Molti si sono chiesti perché questa visione non avvenga all’inizio del libro di Isaia, ma solo al capitolo 6 e le ipotesi si sono moltiplicate. C’è chi crede che la circostanza della morte del re Uzia, con la conseguente consacrazione del re Iotam, fosse l’occasione propizia; chi crede i primi anni della vita di Isaia furono caratterizzati da un ministero sterile, diventato fertile dopo questa visione. Io preferisco credere che si può essere profeti anche prima di una visione così forte, ma che proprio a sostegno del ministero profetico una simile visione dà ad Isaia una forza supplementare ed essenziale per trasmettere il messaggio di Dio.

1. La visione (1-4). Santo, santo, santo.

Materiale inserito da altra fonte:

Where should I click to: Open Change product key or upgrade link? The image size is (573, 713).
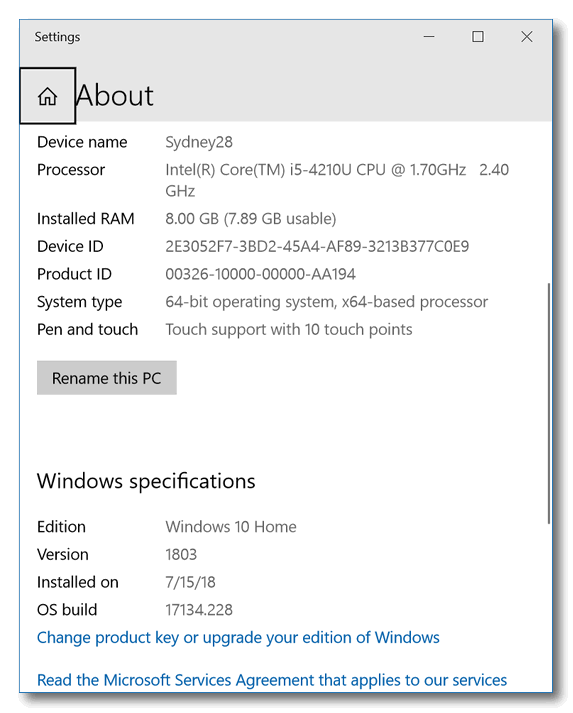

Ciò che colpisce di questa visione è che sembra che in realtà si veda tutto, meno che Dio… O meglio: Isaia dice di averlo visto, ma a noi ci dice ben poco di ciò che ha visto: Dio è seduto, possiamo quindi immaginare una forma umana, c’è un trono ed una veste che riempie un tempio. Poi degli angeli che lo coprono in parte. Quello che però emerge da questa visione in modo chiaro e che ci fa capire qualcosa è il grido dei serafini: «Santo, santo, santo è il signore degli eserciti. Tutta la terra è ripiena della sua gloria». Cosa significa? L’idea è quella di una «distinzione» di una differenza sostanziale tra Dio e ciò che non è Dio. Ma in cosa consiste questa? È una distinzione di ordine etico. Quando nel Levitico è detto: «Siate santi, poiché io sono santo», la santità è concepita come un rispetto scelto, responsabile e quindi morale di una serie di comandamenti. La fonte di questa santità è in Dio che è diverso in quanto moralmente ineccepibile e fonte della morale.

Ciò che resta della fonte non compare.